Board asks state to adopt law to protect military installations
Credit: By Robyn Wade | Goldsboro Daily News | goldsborodailynews.com 26 September 2012 ~~
Translate: FROM English | TO English
Translate: FROM English | TO English
The Wayne County Board of Commissioners are asking state legislators to pass a law blocking all encroachment or impairments to military training routes without state approval.
In a resolution passed by Wayne Commissioners earlier this week, and sent to state and federal lawmakers over the weekend, the Board voiced its strong opposition to a proposed wind turbine project that threatens training missions of Seymour Johnson Air Force Base and other Department of Defense users of the airspace near the planned project.

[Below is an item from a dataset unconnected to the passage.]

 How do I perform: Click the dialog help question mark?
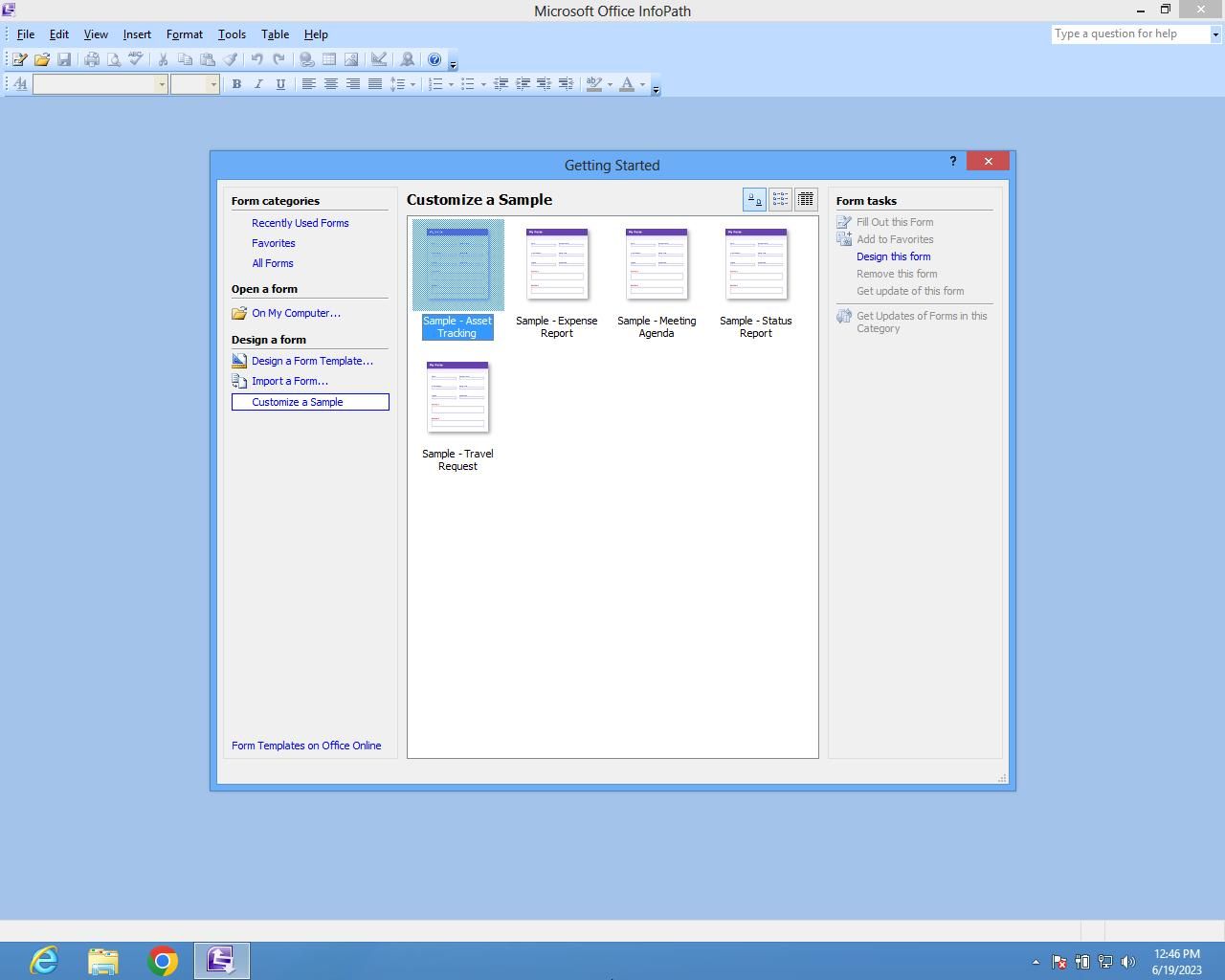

The proposed wind energy project is in the most frequently used low-level training route employed by Seymour Johnson Air Force Base F-15E aircrew en route to the Dare County Bombing Range.

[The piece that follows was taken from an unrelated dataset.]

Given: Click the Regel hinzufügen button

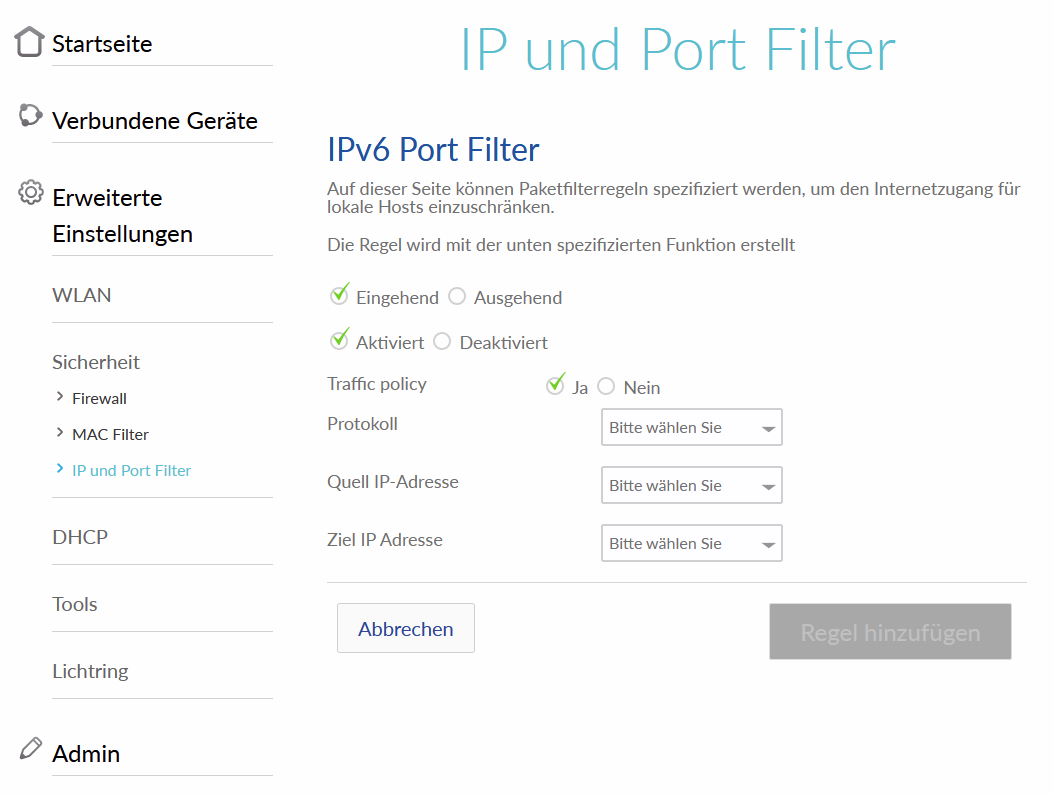Looking at the screenshot, I should (x=890, y=632).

This training route is the only F-15E Strike Eagle training route in the nation, making Seymour Johnson Air Force Base home to the only two Strike Eagle aviator training programs in the country.

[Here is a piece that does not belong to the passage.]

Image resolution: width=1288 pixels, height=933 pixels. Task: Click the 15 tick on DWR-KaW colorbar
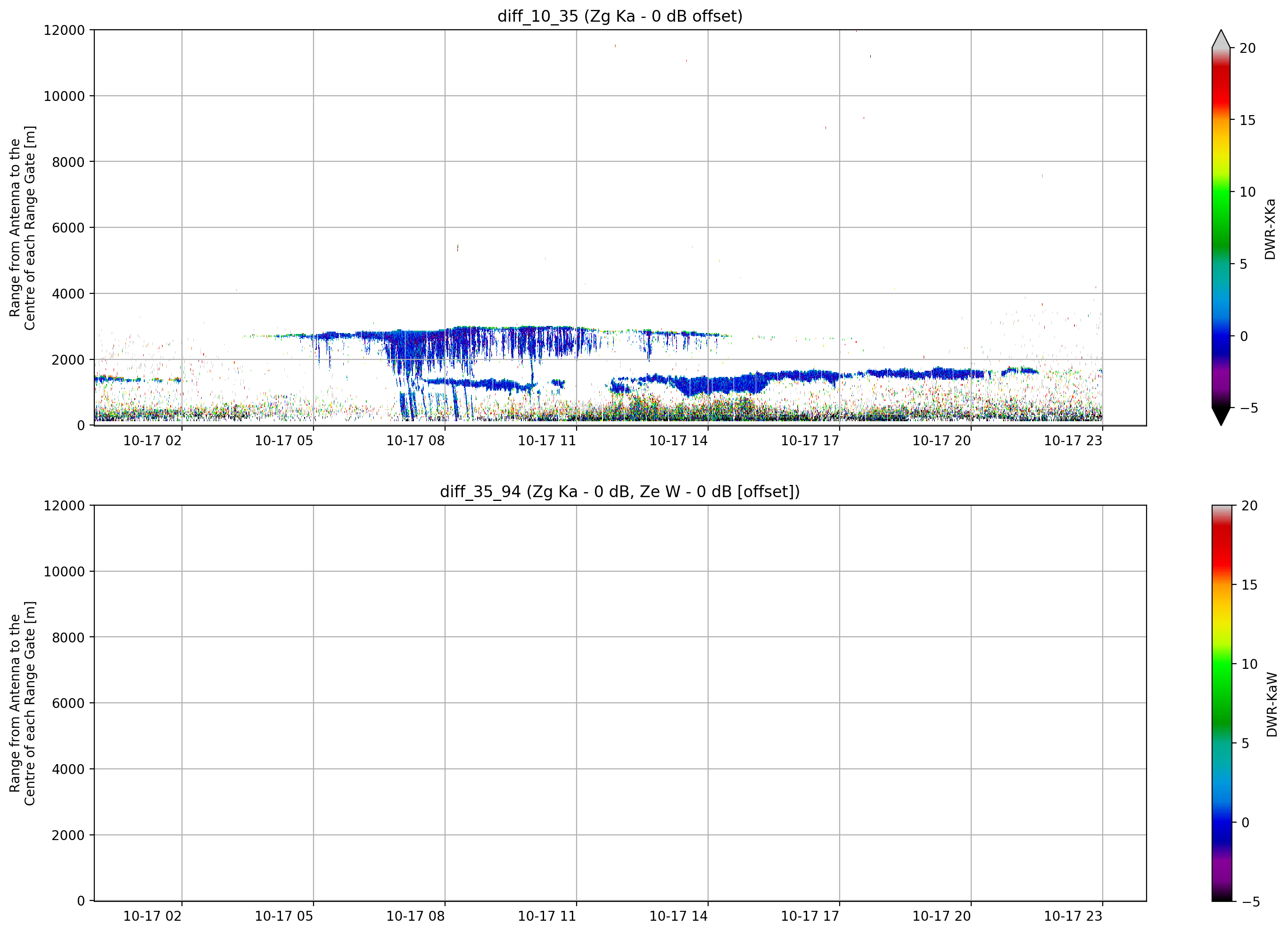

Wind turbine structures and rotating blades have a negative effect on both the F-15E’s main radar and its terrain following radar system at both medium and low altitude flight levels.
The turbines would be located in the final segment of the route leading directly into the Dare County Bombing Range and would compromise the training mission of Seymour Johnson Air Force Base and other neighboring Department of Defense military installations.
Wayne County Commissioners asked the North Carolina General Assembly and all of the citizens in North Carolina to oppose such energy projects in eastern North Carolina.
The Board of Commissioners believe there should be stricter permitting and public input processes for wind and solar generation and are calling for full property appraisal assessment for properties near a wind energy project.
Seymour Johnson Air Force Base, along with other military installations in North Carolina, is a critical economic component of the entire state as evidenced by the following:
● Department of Defense spending exceeded $4.06 billion in federal fiscal year 2011- an increase
of 13 percent and $471 million over procurement in the state in 2012.
● Businesses in 87 of North Carolina’s 100 counties performed defense-related prime contracts in 2011. Twenty-two of those counties received over $20 million in defense-related work, twelve of these received over $50 million in defense-related work.
● The military has a $26 billion total annual impact on the state economy.
● More than 416,000 individuals, or eight percent of total state employment, are either directly employed by the military or Coast Guard, or have jobs with organizations and companies producing products and services that support the military in North Carolina.
● Military growth is expected to increase the state’s gross state product by $2.9 billion and add 49,000 new jobs by 2013.